There are so many different multivitamins for adults in the market that going to a pharmacy or health establishment can leave you feeling very confused. There are general vitamins as well as vitamins specifically for men, women, and men and women over a certain age. Added to that are the conflicting studies that say whether adults need multivitamins at all.
First things first: Nothing can replace a balanced diet. Multivitamins are meant to be supplements, meaning they are taken to enhance your diet and not used as your primary source of nutrients. And second, the science so far suggests that multivitamins may have some benefit but that they don’t necessarily have a huge impact on health: The Physicians’ Healthy Study II, a large-scale randomized clinical trial spanning a decade, found that there were modest reductions in cancer and cataracts.
The trouble is it may be difficult to have a balanced diet these days. You may always be on the go, with no time to cook nutritious meals and thus rely on speedy servings of food lacking in essential vitamins and minerals. Or you may be on the other extreme and adhering to a plant-based diet. In either case, supplementation may help.
The Vitamins Men Need
If you’re wondering why multivitamins are marketed for different genders and age groups, it’s because men and women of different ages have different nutrient needs. Premenopausal women, for example, need more iron, while older individuals may need more calcium.
When choosing a multivitamin for men, these are some of the vitamins and minerals you should look for:
Vitamin D. Known as the sunshine vitamin, Vitamin D is important for men’s health because it helps the body absorb calcium, may help lower the risk of prostate cancer, prevent depression and other mood disorders, reduce inflammation, and help the body produce enough testosterone. It may also help control cholesterol and blood pressure levels and thus lower the risk of heart disease—some studies suggest that Vitamin D deficiency puts men at greater risk of a heart attack or stroke.
It’s particularly tough to get Vitamin D from food sources, so you can try to get it naturally from the sun. Aim for 15 to 20 minutes of sun exposure each day. Those who spend all day cooped up in an office or live in colder climates should consider taking a supplement.

WHAT THIS TASK INVOLVES
Extend the multivitamins text, starting after its last sentence. The rows that come next are not needed.

INFORMATION GIVEN
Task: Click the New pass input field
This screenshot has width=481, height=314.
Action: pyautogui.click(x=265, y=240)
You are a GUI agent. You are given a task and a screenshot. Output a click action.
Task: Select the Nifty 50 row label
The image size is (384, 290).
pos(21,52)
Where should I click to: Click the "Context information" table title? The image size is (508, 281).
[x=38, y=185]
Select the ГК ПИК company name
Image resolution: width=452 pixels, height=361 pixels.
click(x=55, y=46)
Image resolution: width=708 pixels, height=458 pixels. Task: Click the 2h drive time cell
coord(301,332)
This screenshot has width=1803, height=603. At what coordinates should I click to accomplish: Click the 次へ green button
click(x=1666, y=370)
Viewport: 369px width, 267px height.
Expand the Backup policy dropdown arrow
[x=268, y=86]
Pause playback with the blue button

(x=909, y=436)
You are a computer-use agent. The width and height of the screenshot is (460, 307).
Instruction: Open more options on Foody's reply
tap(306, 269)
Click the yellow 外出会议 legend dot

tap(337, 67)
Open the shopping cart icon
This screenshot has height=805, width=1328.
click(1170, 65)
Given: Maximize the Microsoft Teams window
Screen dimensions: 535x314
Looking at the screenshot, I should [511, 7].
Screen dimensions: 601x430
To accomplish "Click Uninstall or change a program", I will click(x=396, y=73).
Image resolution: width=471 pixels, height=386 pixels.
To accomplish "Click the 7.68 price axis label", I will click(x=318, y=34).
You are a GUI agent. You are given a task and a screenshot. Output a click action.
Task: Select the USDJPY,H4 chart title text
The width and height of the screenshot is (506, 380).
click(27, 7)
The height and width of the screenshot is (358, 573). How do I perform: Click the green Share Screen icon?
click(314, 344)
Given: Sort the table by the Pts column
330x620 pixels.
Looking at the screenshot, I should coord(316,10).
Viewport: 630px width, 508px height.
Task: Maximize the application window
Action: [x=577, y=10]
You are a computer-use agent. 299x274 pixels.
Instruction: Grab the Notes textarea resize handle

YOUR RESPONSE
Vitamin B12. This B-complex vitamin is good for you in a number of ways: First, it helps turn carbohydrates into fuel, which is why those who are B12-deficient may feel low on energy. Second, it helps with nervous system function, which is related to producing feel-good hormones like serotonin and the sleep hormone melatonin, and which helps you stay focused. Third, it keeps your heart healthy, which is especially important for men; after all, the number one cause of death for men is heart disease. And fourth, it’s great for your skin, hair, and nails.
If you’re a meat eater, then you’re likely getting enough Vitamin B12 in your diet. But if you’re vegan or a vegetarian, you might need to top up with a supplement.
Vitamin K. Men really should embrace any vitamin that gives them a better chance against heart disease, and Vitamin K is one of those vitamins. Though Vitamin K deficiency is fairly rare, it can lead to a greater risk of heart problems. This vitamin is also important for bone health and for blood clotting.
Natural sources of Vitamin K include green vegetables and dairy products.
Magnesium. Magnesium is quite the superstar mineral. It can prevent muscle cramping, keep blood sugar in check, lower blood pressure in those who are hypertensive, prevent migraines, reduce inflammation, and help reduce anxiety and stress.
It’s available in food sources but studies suggest that today’s vegetables contain less magnesium than their forebears due to soil quality depletion. Thus, supplementation may be helpful.
Zinc. This mineral is involved in testosterone production; thus, low levels of it may be a factor in a flagging sex drive and even erectile dysfunction. Zinc is also important for wound healing and maintaining immune function.
Meat, shellfish, and legumes are some good natural sources of zinc.
Probiotics. Currently the darling of the health world, probiotics are bacteria that are good for your gut. They can help improve digestion and maintain the balance of bacteria, which can help keep your immune system healthy.
Probiotics can be found in fermented food like yogurt, kefir, and kimchi. There are also vitamins that contain probiotics.
It’s best to get a picture of your current state of health by discussing it with your physician. If after improving your diet, you still find that you are deficient in some nutrients, then you can determine the best multivitamins for you.